(Saved data entries)
++++++++++++++++++++

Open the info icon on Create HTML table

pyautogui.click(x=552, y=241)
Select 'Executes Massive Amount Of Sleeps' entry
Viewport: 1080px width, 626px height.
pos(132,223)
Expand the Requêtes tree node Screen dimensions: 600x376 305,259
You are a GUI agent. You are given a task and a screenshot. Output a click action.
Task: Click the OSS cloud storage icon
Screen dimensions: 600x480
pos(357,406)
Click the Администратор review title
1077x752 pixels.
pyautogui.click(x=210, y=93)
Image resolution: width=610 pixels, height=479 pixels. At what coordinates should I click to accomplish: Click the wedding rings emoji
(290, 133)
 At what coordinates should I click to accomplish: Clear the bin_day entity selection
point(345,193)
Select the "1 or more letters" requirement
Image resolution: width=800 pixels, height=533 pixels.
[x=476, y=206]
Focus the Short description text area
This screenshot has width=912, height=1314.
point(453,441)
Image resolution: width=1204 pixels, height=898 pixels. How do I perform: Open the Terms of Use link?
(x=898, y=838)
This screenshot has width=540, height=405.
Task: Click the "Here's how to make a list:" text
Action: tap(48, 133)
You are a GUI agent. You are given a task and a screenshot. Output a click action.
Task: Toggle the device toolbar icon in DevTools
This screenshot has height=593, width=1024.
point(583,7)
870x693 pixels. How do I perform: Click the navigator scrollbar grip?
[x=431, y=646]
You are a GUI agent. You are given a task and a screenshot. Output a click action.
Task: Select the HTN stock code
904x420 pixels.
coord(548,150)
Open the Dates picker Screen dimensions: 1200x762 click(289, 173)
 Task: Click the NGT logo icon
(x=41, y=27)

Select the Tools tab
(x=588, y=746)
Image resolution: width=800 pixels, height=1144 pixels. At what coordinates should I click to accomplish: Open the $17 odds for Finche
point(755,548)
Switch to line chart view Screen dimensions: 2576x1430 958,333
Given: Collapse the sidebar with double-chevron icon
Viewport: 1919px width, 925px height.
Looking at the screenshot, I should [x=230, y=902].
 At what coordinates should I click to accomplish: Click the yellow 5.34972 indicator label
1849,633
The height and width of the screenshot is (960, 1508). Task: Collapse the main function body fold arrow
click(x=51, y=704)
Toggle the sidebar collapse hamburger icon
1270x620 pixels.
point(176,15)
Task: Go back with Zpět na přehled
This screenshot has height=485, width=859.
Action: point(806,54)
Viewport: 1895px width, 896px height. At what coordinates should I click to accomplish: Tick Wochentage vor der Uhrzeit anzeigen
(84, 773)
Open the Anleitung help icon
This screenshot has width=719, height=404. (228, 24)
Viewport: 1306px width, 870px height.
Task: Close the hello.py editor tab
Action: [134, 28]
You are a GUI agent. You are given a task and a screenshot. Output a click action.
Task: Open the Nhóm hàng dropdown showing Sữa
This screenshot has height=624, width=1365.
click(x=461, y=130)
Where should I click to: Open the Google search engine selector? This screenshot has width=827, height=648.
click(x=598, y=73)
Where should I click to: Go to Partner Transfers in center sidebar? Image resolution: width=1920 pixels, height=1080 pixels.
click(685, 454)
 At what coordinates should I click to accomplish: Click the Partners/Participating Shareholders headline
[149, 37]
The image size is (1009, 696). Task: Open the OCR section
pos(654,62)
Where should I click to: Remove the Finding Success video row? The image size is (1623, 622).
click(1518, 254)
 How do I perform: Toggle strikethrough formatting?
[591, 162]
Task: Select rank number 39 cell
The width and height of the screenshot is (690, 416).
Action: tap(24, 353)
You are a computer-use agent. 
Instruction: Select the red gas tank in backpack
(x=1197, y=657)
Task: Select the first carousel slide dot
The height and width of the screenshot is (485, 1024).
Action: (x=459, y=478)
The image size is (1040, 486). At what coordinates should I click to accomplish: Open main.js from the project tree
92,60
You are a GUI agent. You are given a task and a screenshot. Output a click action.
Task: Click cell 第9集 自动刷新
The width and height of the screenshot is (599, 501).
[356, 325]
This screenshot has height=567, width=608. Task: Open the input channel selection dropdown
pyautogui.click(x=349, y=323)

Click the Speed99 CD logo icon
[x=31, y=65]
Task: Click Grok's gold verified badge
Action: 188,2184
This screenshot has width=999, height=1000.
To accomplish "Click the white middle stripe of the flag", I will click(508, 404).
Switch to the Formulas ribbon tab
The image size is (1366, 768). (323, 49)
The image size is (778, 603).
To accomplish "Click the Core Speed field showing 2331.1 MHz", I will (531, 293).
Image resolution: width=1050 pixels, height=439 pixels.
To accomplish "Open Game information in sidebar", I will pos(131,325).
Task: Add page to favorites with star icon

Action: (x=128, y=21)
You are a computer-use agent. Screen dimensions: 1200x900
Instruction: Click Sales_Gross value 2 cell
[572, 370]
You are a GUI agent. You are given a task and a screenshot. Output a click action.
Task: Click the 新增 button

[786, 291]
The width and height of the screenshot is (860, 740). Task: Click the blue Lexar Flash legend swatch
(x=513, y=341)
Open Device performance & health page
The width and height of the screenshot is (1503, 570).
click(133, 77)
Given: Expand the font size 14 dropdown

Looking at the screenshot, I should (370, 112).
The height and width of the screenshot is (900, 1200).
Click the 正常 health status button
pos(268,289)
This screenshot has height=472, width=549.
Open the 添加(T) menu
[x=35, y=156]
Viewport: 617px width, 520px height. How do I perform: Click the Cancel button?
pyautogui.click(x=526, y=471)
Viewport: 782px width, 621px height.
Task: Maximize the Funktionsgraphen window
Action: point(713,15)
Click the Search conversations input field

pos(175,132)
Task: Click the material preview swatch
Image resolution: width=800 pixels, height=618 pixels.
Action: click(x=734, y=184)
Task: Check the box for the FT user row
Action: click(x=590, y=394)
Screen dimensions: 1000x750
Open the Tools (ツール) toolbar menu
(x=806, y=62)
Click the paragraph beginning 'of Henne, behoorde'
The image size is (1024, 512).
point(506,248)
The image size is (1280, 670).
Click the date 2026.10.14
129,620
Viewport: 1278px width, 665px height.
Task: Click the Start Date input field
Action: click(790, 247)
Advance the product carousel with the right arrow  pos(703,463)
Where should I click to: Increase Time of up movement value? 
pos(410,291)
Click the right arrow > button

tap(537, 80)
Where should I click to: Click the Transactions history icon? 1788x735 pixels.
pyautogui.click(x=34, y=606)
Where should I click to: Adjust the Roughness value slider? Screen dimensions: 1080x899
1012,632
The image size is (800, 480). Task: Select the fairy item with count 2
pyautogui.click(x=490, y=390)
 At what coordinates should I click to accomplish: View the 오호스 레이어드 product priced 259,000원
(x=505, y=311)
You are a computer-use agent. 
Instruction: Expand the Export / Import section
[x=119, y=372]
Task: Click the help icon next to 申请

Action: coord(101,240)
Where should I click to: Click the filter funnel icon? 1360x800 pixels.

++++++++++++++++++++

WHAT IS REQUIRED - Reproduce, with no other lines, the one containing "The image size is (1024, 512)." and all lines after it through the end of the data above.

SOLUTION TO THE EXERCISE -
The image size is (1024, 512).
point(506,248)
The image size is (1280, 670).
Click the date 2026.10.14
129,620
Viewport: 1278px width, 665px height.
Task: Click the Start Date input field
Action: click(790, 247)
Advance the product carousel with the right arrow  pos(703,463)
Where should I click to: Increase Time of up movement value? 
pos(410,291)
Click the right arrow > button

tap(537, 80)
Where should I click to: Click the Transactions history icon? 1788x735 pixels.
pyautogui.click(x=34, y=606)
Where should I click to: Adjust the Roughness value slider? Screen dimensions: 1080x899
1012,632
The image size is (800, 480). Task: Select the fairy item with count 2
pyautogui.click(x=490, y=390)
 At what coordinates should I click to accomplish: View the 오호스 레이어드 product priced 259,000원
(x=505, y=311)
You are a computer-use agent. 
Instruction: Expand the Export / Import section
[x=119, y=372]
Task: Click the help icon next to 申请

Action: coord(101,240)
Where should I click to: Click the filter funnel icon? 1360x800 pixels.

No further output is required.